*** EXERCISE INPUT ***
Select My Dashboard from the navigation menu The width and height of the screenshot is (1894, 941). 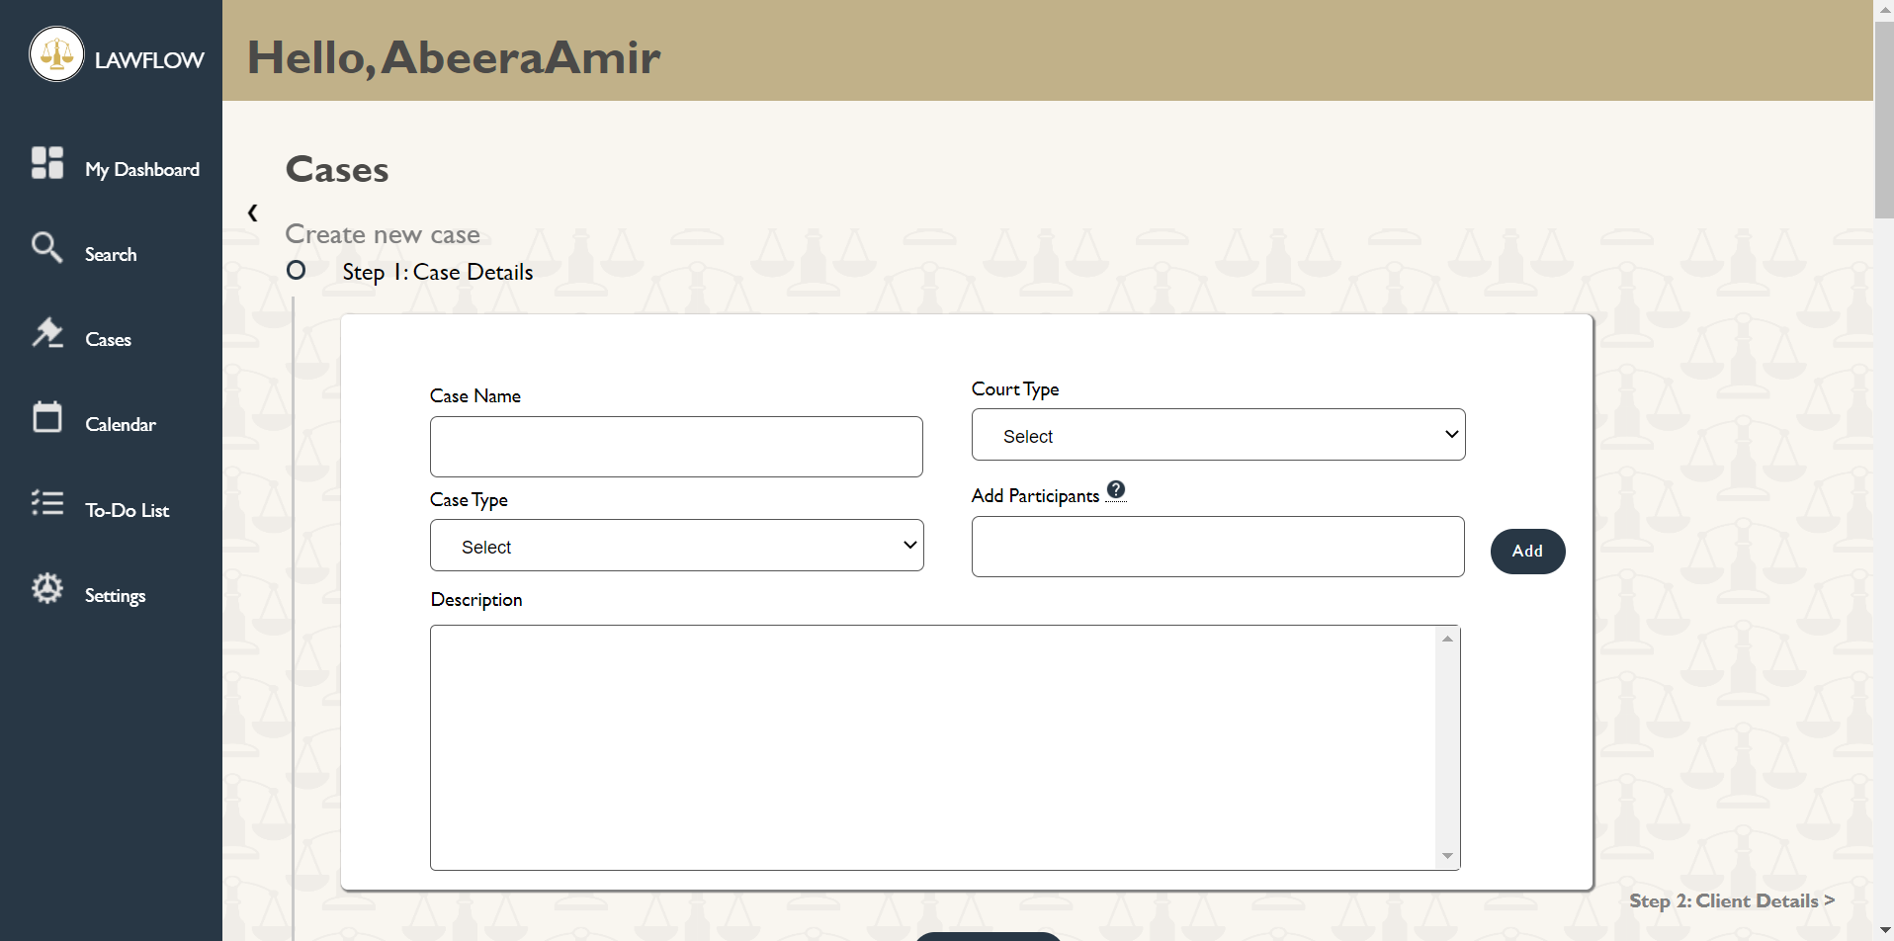tap(142, 169)
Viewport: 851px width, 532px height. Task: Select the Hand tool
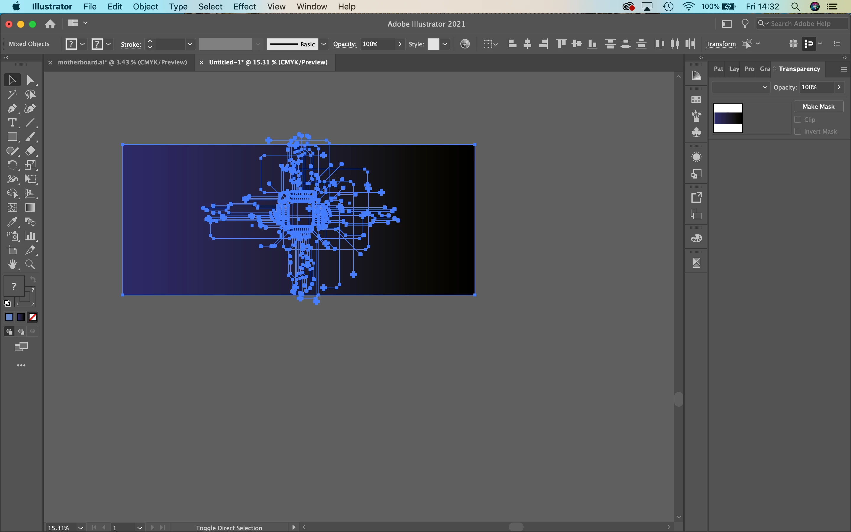tap(12, 264)
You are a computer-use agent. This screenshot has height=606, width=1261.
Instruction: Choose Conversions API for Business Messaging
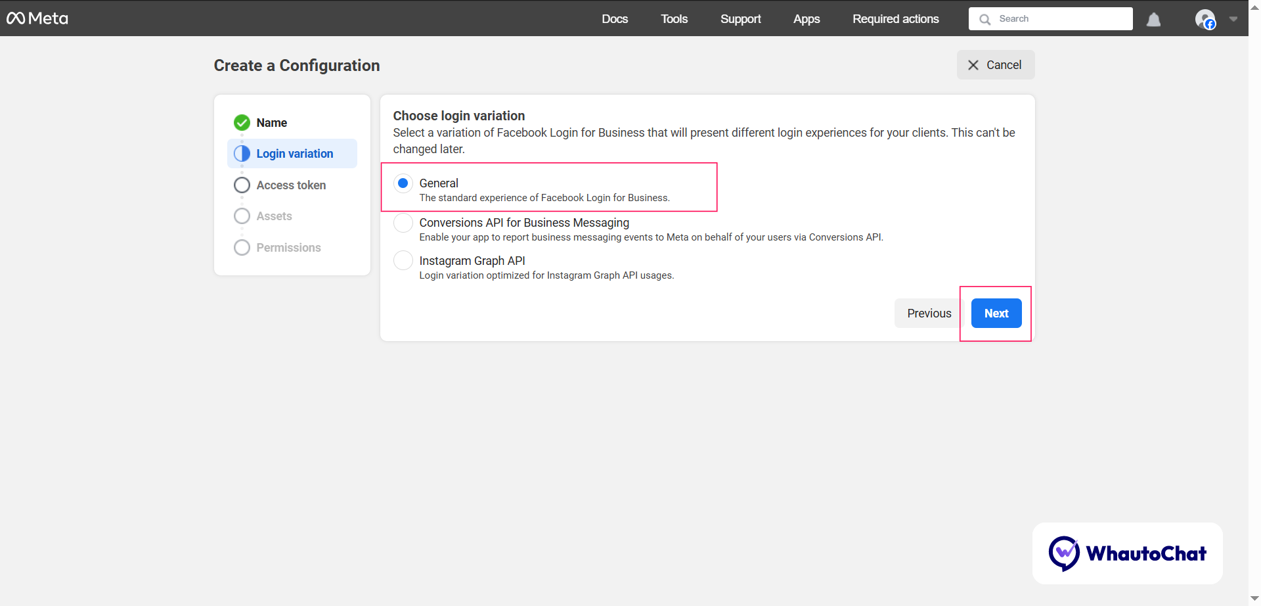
*** End of EXERCISE INPUT ***
WORK ORDER:
Only the lines from the one with "Viewport: 851px width, 532px" through the last line above belong in the answer. Reproduce them exactly, without the pictures.

YOUR RESPONSE:
Viewport: 851px width, 532px height. Task: Select the Hand tool
tap(12, 264)
You are a computer-use agent. This screenshot has height=606, width=1261.
Instruction: Choose Conversions API for Business Messaging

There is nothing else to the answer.